O Brasil tem especial importância neste contexto, visto que comanda a Minustah. Assumiu a missão para demonstrar uma maneira própria de conceber missões de paz, diferente dos modelos impostos por outras nações. Uma das hipóteses de o Brasil ter assumido a Minustah é para ter o status de “global player”, isto é, participação no processo de tomada de decisões globais em áreas distintas.

Após 12 anos, a missão está extremamente desgastada. Sua previsão inicial era de seis meses. Em maio de 2014, o senador haitiano Jean Charles Moise esteve no Brasil para entregar um documento que pedia a retirada das tropas da ONU no país. Segundo ele, a presença de tropas estrangeiras equivaleria a uma ocupação, com o país sob o controle de nações capitalistas e com a missão de estabilização do país longe de ser cumprida, tendo na verdade promovido violações de direitos humanos, incluindo os abusos sexuais.

Um dos casos exemplares de violação de direitos humanos foi denunciado em 2012. Um garoto de 14 anos com deficiência mental que havia sido abandonado pela família na cidade de Goinaves, no norte do Haiti, próximo a um centro que abrigava agentes paquistaneses da missão de paz, era violentado pelos soldados regularmente. Após a denúncia, feita por moradores locais, a ONU levou especialistas de Nova York e Brindisi (Itália) ao local, que descobriram que a violência sexual cometida pelos soldados contra o menino ocorria há anos, passando de um contingente a outro.

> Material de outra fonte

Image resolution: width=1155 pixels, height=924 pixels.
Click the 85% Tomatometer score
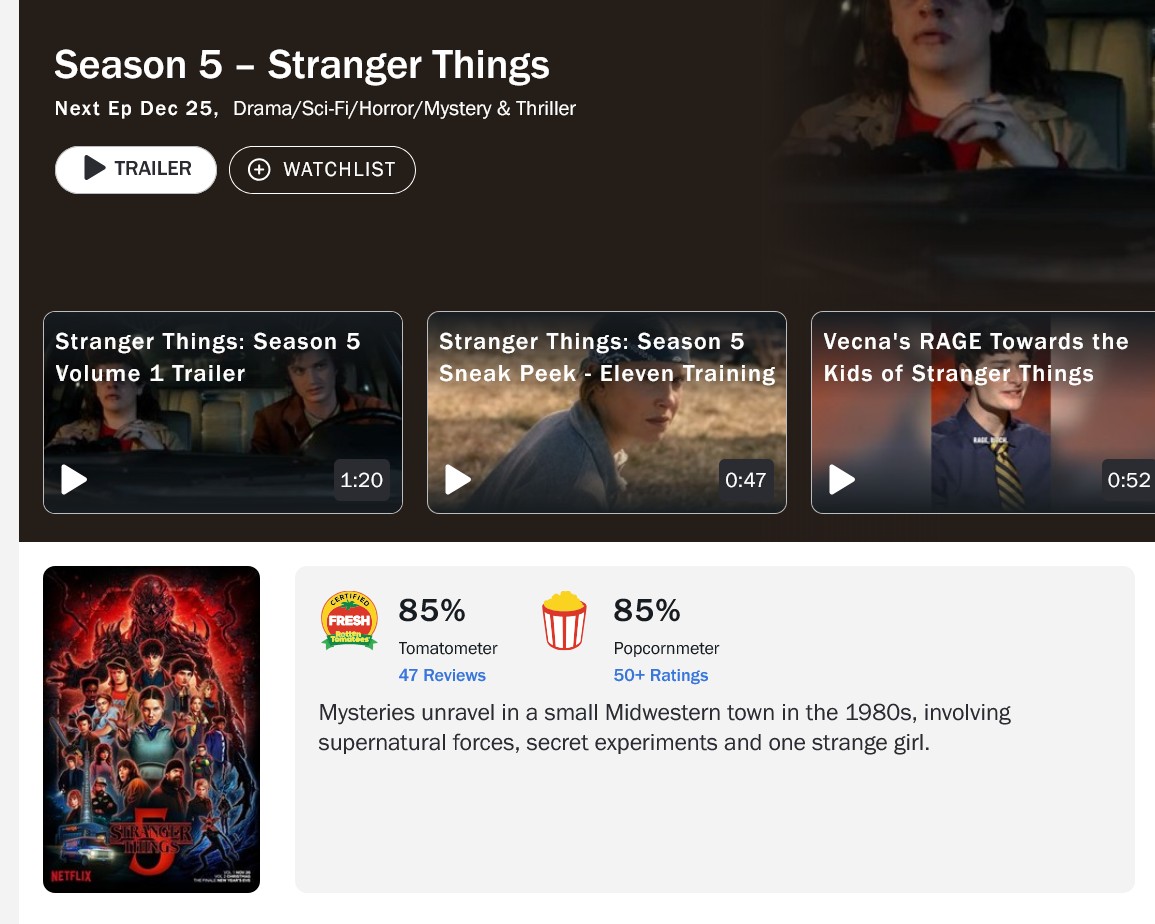pos(432,609)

De acordo com a Convenção sobre Privilégios e Imunidade da ONU, as leis do país que recebe as tropas de paz não podem ser aplicadas aos agentes, cabendo ao seu país de origem aplicar disciplina e punições. Tanto o Senado como os ministros da Justiça e das Relações Exteriores do Haiti pediram que a resolução fosse suspensa pela ONU para o país, para que os soldados fossem julgados pela justiça haitiana.

Após um primeiro encontro de pressão, o caso foi tratado da maneira que normalmente se procede em casos de abusos sexuais. O principal suspeito admitiu o abuso e foi expulso da corporação, sendo condenado a um ano de prisão no Paquistão. Os dois outros agentes acusados também foram expulsos da corporação, mas não foram presos. Até a finalização deste texto, o garoto está sob os cuidados do governo haitiano, vivendo em um abrigo fora de Porto Príncipe e que não possui relações com a ONU.

No que se refere ao combate a condutas violentas nas operações de paz da ONU, há atualmente no Haiti o que se intitula Focal Point on Sexual Abuse and Exploitation (SEA). Este órgão recebe denúncias de abusos e é responsável por aumentar a consciência popular em relação ao tema, além de buscar repostas para as más condutas relacionadas aos abusos sexuais. O problema, no entanto, é que esse órgão de fiscalização também acumula as funções gerais e de treinamento das tropas.  O documento recente do secretário-geral da ONU defenda que sejam criados espaços seguros para as denúncias, com a disponibilidade, por meio de uma base de dados online, informações sobre os agressores e quais punições tiveram, por exemplo.

O fato é que a missão no Haiti está desacreditada, seus propósitos iniciais não foram alcançados e diversos direitos humanos da população haitiana foram violados. O “jeitinho” brasileiro de estruturar missões de paz, pelo visto, deve ser melhor pensado. Não que devam ser descartados os méritos da missão, que conseguiu ajudar o país em diversos âmbitos, mas as denúncias de abusos sexuais não podem ser ignoradas. Mecanismos ágeis de denúncias devem ser melhor avaliados e devem ser implementado treinamento aos agentes e apoio às vítimas. Essas são apenas algumas das medidas mais urgentes a serem tomadas. O principal foco, na verdade, deveria ser erradicar essa violência que vem desacreditando o Brasil frente a ONU, além de estar causando mais transtornos a um país que, na verdade, deveria estar sendo amparado.